Reproduce the material word for word, from its first line through the line containing "(x=72, y=267)".

[Dataset items]
[Start]
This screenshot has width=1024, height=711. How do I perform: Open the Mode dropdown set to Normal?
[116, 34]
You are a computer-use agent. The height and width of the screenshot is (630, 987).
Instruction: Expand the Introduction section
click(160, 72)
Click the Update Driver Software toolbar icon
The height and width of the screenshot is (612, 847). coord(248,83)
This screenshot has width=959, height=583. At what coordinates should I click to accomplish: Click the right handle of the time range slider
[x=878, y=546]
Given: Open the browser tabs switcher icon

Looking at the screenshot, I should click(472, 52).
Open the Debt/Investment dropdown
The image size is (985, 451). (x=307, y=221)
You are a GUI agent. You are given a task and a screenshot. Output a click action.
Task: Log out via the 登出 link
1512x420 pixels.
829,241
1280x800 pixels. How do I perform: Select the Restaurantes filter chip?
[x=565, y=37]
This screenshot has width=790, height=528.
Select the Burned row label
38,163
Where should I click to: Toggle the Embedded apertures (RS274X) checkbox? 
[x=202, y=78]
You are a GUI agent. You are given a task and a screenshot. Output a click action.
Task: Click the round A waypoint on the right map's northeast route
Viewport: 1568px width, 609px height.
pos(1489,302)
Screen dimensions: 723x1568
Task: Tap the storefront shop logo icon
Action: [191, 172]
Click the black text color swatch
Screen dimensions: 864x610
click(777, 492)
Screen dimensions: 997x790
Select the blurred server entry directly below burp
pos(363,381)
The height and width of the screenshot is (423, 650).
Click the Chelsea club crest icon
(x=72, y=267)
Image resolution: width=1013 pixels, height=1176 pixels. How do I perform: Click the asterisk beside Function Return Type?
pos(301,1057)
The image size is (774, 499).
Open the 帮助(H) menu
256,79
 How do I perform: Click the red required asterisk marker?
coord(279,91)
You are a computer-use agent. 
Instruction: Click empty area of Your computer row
[End]
Answer to this problem:
This screenshot has width=1024, height=711. How do I perform: Open the Mode dropdown set to Normal?
[116, 34]
You are a computer-use agent. The height and width of the screenshot is (630, 987).
Instruction: Expand the Introduction section
click(160, 72)
Click the Update Driver Software toolbar icon
The height and width of the screenshot is (612, 847). coord(248,83)
This screenshot has width=959, height=583. At what coordinates should I click to accomplish: Click the right handle of the time range slider
[x=878, y=546]
Given: Open the browser tabs switcher icon

Looking at the screenshot, I should click(472, 52).
Open the Debt/Investment dropdown
The image size is (985, 451). (x=307, y=221)
You are a GUI agent. You are given a task and a screenshot. Output a click action.
Task: Log out via the 登出 link
1512x420 pixels.
829,241
1280x800 pixels. How do I perform: Select the Restaurantes filter chip?
[x=565, y=37]
This screenshot has width=790, height=528.
Select the Burned row label
38,163
Where should I click to: Toggle the Embedded apertures (RS274X) checkbox? 
[x=202, y=78]
You are a GUI agent. You are given a task and a screenshot. Output a click action.
Task: Click the round A waypoint on the right map's northeast route
Viewport: 1568px width, 609px height.
pos(1489,302)
Screen dimensions: 723x1568
Task: Tap the storefront shop logo icon
Action: [191, 172]
Click the black text color swatch
Screen dimensions: 864x610
click(777, 492)
Screen dimensions: 997x790
Select the blurred server entry directly below burp
pos(363,381)
The height and width of the screenshot is (423, 650).
Click the Chelsea club crest icon
(x=72, y=267)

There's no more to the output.